● EXCERPT PROVIDED:

• • •

Our “Next-Level” Answer

Your Distilled “Next Level” Action Points For “Next Level” Success.

Reduce leadership errors of omission and commission:

  1. Educate yourself and other leaders on differences between errors in commission and omission.
  2. Identify for you, your leaders, and company, the relative risks of each.  Typical  errors with a high cost of omission including skimping on R&D, new sales pipeline efforts, and compliance issues with large monetary or reputational consequences.  Typical errors with high cost of commission are hiring the wrong key person (CFO, Head of Sales or Operations, making a major investment).
  3. As a leader, influence how the leadership business action discussion flows (based upon the type of error and its’ likely cost of error–and benefit).  Have your Board and Leadership weigh in on whether the decision merits more or less unanimity or whether, after discussing, it warrants leaving to the line leader ultimately responsible but with the benefit of the discussion and further action items.   Decide when there business decisions warrant high consensus.
  4. Use a “Next Level” Advisory (or Governance) Board which can focus and enhance a discussion of better results through less commission and omission errors, providing multiple useful viewpoints not organic to the leadership team or current governance board  & which are effective in both reducing errors in omission and errors in commission for better “Next Level” results.

• • •

● DATASET SECTION:
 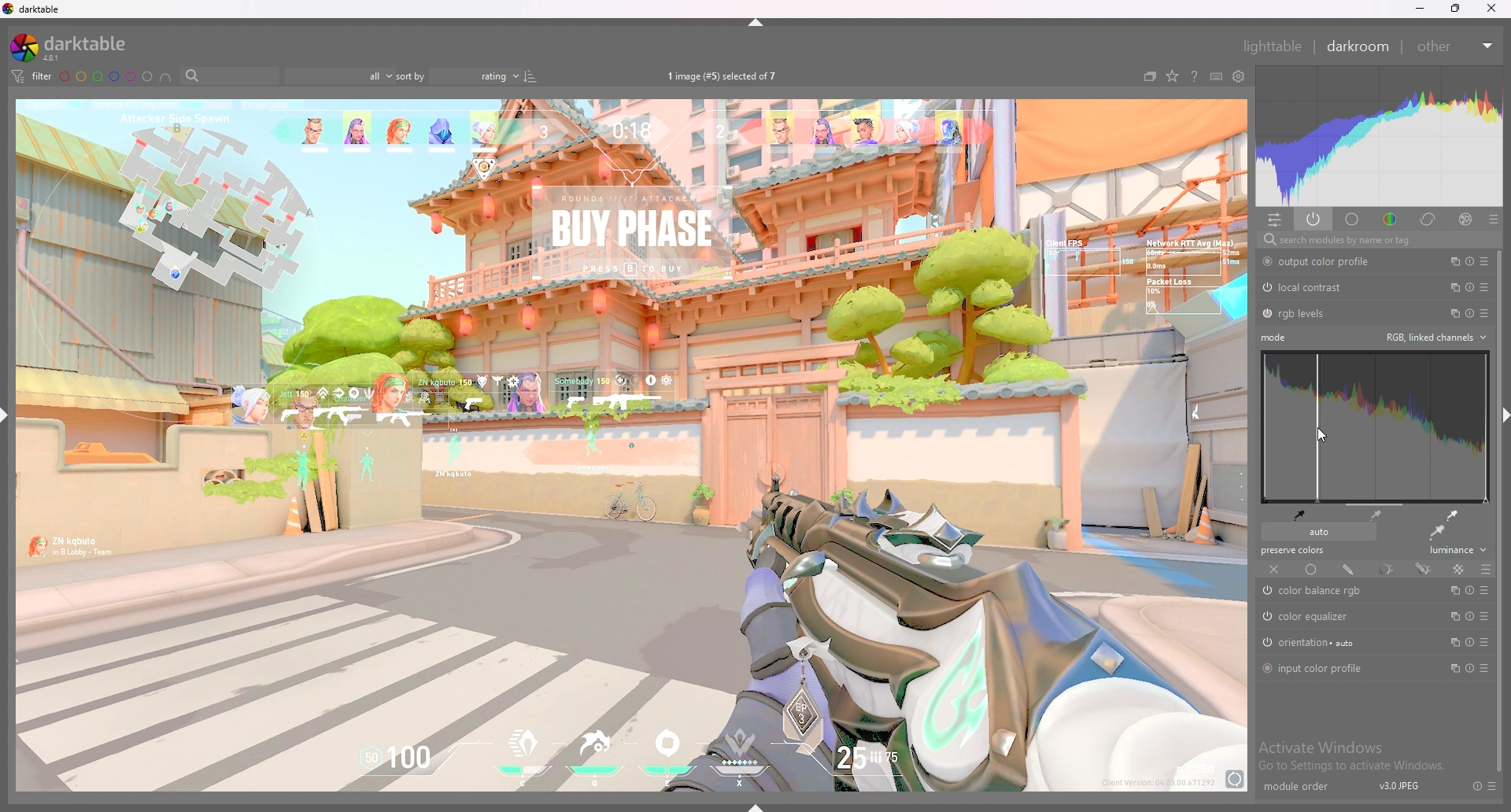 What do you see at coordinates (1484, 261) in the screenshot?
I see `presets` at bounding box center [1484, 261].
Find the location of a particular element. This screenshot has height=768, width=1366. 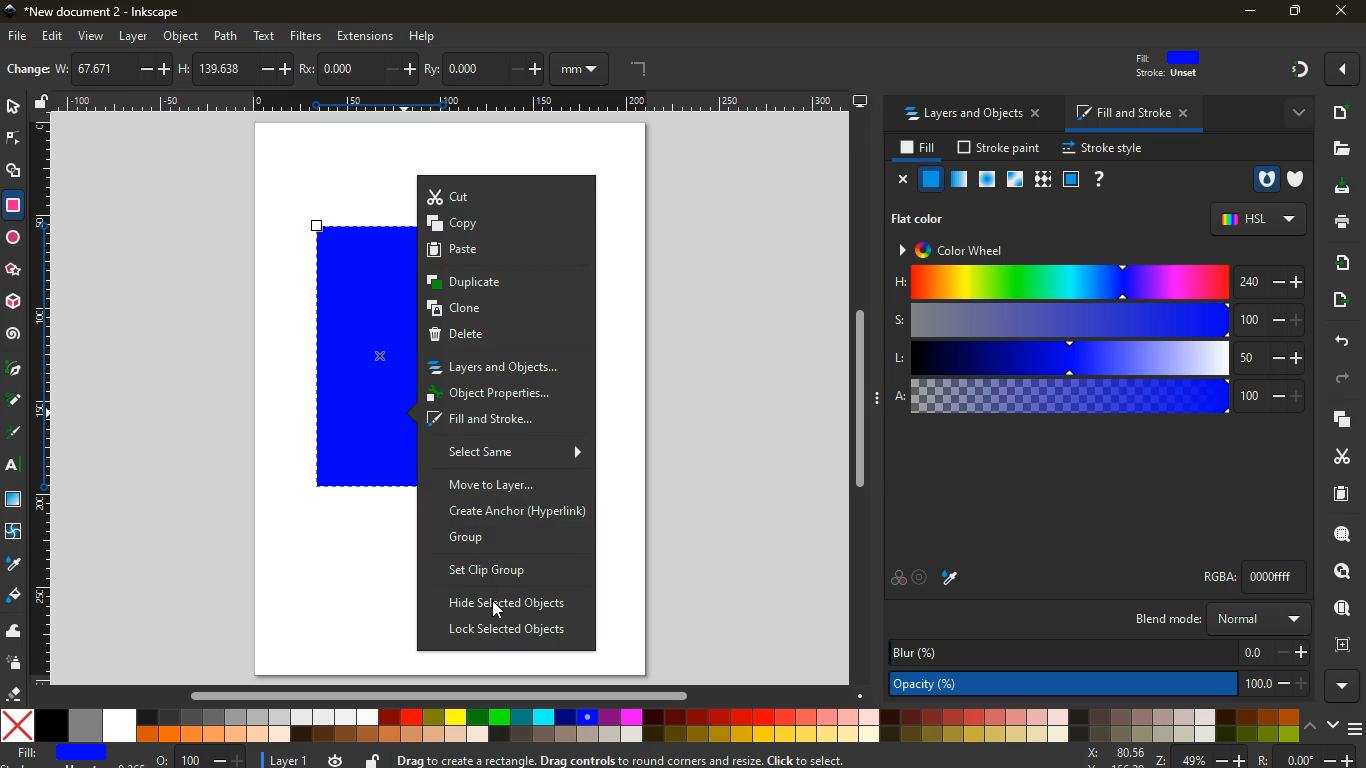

• • •

● COMPLETE THE FOLLOWING:
1: List the typical errors with a high cost of omission that the leadership action points name.
2: Translate this sentence from the leadership action points into Spanish: "Educate yourself and other leaders on differences between errors in commission and omission."
3: Continue the leadership action points on errors of omission and commission from where they end.
The data that comes after the action points is separate from them.

● WRITTEN ANSWERS:
1:
- Skimping on R&D
- New sales pipeline efforts
- Compliance issues with large monetary or reputational consequences

2: Edúquese a sí mismo y eduque a otros líderes sobre las diferencias entre los errores de comisión y los de omisión.

3:
A CEO, Board, and Company Leadership  Article Discussion

In,  When Consensus Hurts the Company, Felipe Csaszar (Ross School of Business, U. of Michigan) and Alfredo Enrione (ESE Business School, U. de los Andes) (2015, MIT Sloan Management Review), the authors examine the statistically validated research of one of them concerning errors of each of omission and commission by mutual fund managers and funds performance over time based upon the results of investment decision criteria (e.g. unanimity of fund company management, delegation to individual fund managers) over time.

Funds which required complete consensus tended to miss opportunities, Funds with decisions delegated to individual managers tended to make mistakes by instead choosing ones which performed poorly.  The authors conclude that leaders should both be aware of and educate subordinate leaders about types of errors and techniques to minimize, as well as moderate and influence discussions requiring decisions affected by either.  (These techniques including such actions as determining who goes first in a board or leadership discussion in order to anchor a discussion or perspective, and whether to, after discussing, send the problem for further investigation to a selected team or whether to delegate the decision, as I referenced, to the responsible leader.)  https://shop.sloanreview.mit.edu/cart

But are boards necessary for better results for all companies? I’ll address this question in my next “Next Level” CEO, Board, Leader Point.

Take Time Now to Discuss a “Next Level” Advisory Board for your company?
Call  312-543-4855; Bill Hubbard.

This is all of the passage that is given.